These days, my typical breakfast is about 400-450 calories and consists of four food groups (I tend not to have veggies for breakfast).

If you’re eating mindfully this number shouldn’t strike you as a problem. It’s a reasonably sized filling meal consisting of all the things my body needs to get me through the morning.

If, on the other hand, you’re dieting you might balk at it. But..but…if I eat 400 calories at breakfast, then I only have 800-1200 calories left for the rest of the day and it’s only 7:00 in the morning! How am I going to get through the rest of the day?

If that’s your mindset then you’re not going to get through the rest of the day. You’re setting yourself up for failure by your very belief system. You’ve set yourself a max number of calories (whatever it is) and your body instantly starts to rebel at being forced into doing anything. There’s a calorie shortage coming…impending starvation….must fill up while I have the chance!

I’m not telling you how big a breakfast to eat. I’m telling you to let your body decide how big a breakfast you need.

If you’ve gotten exactly what you need at breakfast an amazing thing happens. You’re not as hungry during the rest of the day. The temptation to snack goes down. You don’t look mournfully at your lunch thinking how pitifully small it is before you even start eating. (And if you think something looks pitifully small before you begin eating it, you will make that a self-fulfilling prophecy.)

The worst part of eating a small breakfast and lunch to save up calories for a big meal at the end of the day was that by the time I got to dinner, even my 800-calorie dinner looked pitifully small to me. It’s still not exactly restaurant sized. But worse, I knew that when I took that last bit I was done eating for the day whether I wanted to be or not. There were nights when I cried because I couldn’t have anymore food and I so desperately wanted it.

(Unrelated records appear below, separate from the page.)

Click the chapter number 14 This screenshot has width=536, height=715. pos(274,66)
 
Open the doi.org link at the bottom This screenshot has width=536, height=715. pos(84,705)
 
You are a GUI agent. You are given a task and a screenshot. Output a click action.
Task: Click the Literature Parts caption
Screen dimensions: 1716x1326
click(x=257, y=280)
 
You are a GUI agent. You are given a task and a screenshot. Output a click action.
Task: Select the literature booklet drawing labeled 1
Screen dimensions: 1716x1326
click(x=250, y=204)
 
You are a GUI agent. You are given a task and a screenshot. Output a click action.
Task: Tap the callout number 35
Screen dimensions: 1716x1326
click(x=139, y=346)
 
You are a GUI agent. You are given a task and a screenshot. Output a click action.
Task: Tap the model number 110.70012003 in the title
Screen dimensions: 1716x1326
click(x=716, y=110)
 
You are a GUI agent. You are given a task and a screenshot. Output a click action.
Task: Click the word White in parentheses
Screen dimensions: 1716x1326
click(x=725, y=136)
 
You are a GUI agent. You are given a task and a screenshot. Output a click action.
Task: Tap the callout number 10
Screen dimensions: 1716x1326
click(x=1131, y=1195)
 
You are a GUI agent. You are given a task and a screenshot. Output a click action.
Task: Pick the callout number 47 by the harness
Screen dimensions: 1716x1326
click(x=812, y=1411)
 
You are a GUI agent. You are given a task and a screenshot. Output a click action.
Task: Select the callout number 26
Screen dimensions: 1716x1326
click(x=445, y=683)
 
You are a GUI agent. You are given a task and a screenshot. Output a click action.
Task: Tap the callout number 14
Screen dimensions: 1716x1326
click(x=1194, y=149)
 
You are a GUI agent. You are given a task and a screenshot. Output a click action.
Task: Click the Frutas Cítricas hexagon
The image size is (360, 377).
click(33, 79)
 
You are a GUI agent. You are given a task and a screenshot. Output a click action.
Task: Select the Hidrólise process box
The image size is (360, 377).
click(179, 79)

Is that real hunger or a psychological reaction to strictly controlling my food intake? When you spend your life dieting I swear you stop being able to tell the difference between real hunger and psychosomatic hunger. The results aren’t pretty.

Eat breakfast. Eat a good, balanced, healthy breakfast. It gives you the energy you need to get through the morning and the entire day, it cues your body that you are not being starved, it helps maintain blood sugar levels, and psychologically it means it is okay to eat. It is. It really is.